A NetCDF trajectory reporter for OpenMM that can report velocities and forces in addition to time and coordinates for all particles in the simulation or just a subset.

Parameters:

filestr: Filename of NetCDF file to which the data is saved. If file does not have the .nc extension, it will automatically be appended.
intervalint: Interval (in timesteps) at which to write frames.
appendbool, keyword-only, default: False: If True, the existing NetCDF file is opened for data to be appended to. If False, a new NetCDF file is opened (and will clobber an existing file with the same name).
periodicbool, keyword-only, optional: Specifies whether particle positions should be translated so the center of every molecule lies in the same periodic box. If None (the default), it will automatically decide whether to translate molecules based on whether the system being simulated uses periodic boundary conditions.
velocitiesbool, keyword-only, default: False: Specifies whether particle velocities should be written to file.
forcesbool, keyword-only, default: False: Specifies whether forces exerted on particles should be written to file.
subsetslice, numpy.ndarray, or openmm.app.Topology, keyword-only, optional: Slice or array containing the indices of particles to report data for.

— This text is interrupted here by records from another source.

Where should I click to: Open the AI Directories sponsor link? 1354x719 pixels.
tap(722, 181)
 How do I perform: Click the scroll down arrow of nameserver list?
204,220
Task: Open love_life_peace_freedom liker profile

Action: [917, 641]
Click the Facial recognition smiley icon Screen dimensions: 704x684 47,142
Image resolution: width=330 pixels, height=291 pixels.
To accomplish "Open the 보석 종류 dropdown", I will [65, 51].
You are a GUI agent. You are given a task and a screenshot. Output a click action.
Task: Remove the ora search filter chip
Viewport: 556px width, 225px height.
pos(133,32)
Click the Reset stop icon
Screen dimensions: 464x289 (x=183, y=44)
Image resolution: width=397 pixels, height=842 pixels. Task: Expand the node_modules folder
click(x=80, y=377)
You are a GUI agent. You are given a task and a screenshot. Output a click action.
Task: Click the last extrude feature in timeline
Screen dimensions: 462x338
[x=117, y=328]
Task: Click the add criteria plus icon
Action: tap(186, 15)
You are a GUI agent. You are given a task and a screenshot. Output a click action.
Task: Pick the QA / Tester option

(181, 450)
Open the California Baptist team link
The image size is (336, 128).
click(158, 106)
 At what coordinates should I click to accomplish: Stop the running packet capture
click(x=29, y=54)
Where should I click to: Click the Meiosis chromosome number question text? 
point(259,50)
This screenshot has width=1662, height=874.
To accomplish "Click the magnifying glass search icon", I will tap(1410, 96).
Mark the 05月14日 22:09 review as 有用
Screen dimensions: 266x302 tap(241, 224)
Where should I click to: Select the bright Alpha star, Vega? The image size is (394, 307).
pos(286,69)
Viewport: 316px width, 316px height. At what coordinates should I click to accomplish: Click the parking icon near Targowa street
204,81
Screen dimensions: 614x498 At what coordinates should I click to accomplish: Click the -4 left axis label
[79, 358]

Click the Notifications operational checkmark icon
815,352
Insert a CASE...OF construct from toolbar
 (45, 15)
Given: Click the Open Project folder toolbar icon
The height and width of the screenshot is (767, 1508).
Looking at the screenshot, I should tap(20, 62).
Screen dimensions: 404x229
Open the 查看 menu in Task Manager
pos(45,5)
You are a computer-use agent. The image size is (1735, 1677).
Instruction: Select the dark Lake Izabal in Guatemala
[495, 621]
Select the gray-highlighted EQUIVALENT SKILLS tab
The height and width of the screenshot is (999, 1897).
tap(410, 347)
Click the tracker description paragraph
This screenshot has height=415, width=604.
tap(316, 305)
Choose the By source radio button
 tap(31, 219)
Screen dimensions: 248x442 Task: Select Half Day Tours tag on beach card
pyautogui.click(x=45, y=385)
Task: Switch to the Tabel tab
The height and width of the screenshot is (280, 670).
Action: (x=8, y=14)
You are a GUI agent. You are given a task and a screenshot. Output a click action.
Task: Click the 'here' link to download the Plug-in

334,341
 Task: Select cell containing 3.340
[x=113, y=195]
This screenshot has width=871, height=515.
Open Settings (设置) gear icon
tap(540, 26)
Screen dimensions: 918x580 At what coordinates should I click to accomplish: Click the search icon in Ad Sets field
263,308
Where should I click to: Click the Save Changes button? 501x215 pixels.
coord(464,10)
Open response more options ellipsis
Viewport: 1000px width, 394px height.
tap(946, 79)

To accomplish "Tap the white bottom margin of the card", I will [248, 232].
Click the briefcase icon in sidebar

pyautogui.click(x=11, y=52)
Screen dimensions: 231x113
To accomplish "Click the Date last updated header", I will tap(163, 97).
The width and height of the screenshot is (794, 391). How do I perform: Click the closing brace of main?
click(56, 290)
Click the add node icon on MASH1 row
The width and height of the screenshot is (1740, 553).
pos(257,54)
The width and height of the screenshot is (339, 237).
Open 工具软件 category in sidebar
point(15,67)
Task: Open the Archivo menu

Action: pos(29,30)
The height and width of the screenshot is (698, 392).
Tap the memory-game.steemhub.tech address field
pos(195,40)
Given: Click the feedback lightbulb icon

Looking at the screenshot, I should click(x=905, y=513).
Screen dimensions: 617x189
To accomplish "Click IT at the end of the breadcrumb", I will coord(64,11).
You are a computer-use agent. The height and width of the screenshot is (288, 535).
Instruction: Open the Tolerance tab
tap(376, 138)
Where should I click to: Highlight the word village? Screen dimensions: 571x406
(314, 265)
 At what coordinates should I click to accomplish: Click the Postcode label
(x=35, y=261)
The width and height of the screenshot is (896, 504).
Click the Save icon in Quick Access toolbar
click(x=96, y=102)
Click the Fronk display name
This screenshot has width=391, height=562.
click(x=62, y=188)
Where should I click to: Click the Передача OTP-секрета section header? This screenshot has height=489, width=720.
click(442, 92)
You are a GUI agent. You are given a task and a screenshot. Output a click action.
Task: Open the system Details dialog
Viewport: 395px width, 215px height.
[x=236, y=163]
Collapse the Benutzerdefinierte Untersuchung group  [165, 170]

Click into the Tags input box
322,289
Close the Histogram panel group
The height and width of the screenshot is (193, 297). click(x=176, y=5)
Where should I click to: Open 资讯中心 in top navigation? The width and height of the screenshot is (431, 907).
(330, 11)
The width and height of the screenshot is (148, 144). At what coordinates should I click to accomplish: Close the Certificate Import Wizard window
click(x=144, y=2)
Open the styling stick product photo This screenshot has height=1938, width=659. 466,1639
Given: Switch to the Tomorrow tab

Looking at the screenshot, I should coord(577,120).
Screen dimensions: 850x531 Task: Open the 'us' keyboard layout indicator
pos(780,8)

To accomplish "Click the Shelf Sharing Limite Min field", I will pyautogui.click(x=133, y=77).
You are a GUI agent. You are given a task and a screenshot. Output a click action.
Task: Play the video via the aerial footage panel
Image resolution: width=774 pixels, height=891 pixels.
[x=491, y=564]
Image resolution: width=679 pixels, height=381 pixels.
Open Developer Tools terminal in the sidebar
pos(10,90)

If an OpenMM topology is provided instead, the indices are determined from the atoms found in the topology.

Methods

`describeNextReport`	Get information about the next report this NetCDF reporter will generate.
`report`	Generate a report.

describeNextReport(simulation: Simulation) → tuple[int, bool, bool, bool, bool, bool][source]¶

Get information about the next report this NetCDF reporter will generate.

Parameters:

simulationopenmm.app.Simulation: OpenMM simulation to generate a report for.

Returns:

reporttuple

A six-element tuple containing

the number of steps until the next report,
whether the report will require coordinates,
whether the report will require velocities,
whether the report will require forces,
whether the report will require energies, and
whether coordinates should be wrapped to lie in a single periodic box.

report(simulation: Simulation, state: State) → None[source]¶

Generate a report.

Parameters:

simulationopenmm.app.Simulation: OpenMM simulation to generate a report for.
stateopenmm.State: Current OpenMM simulation state.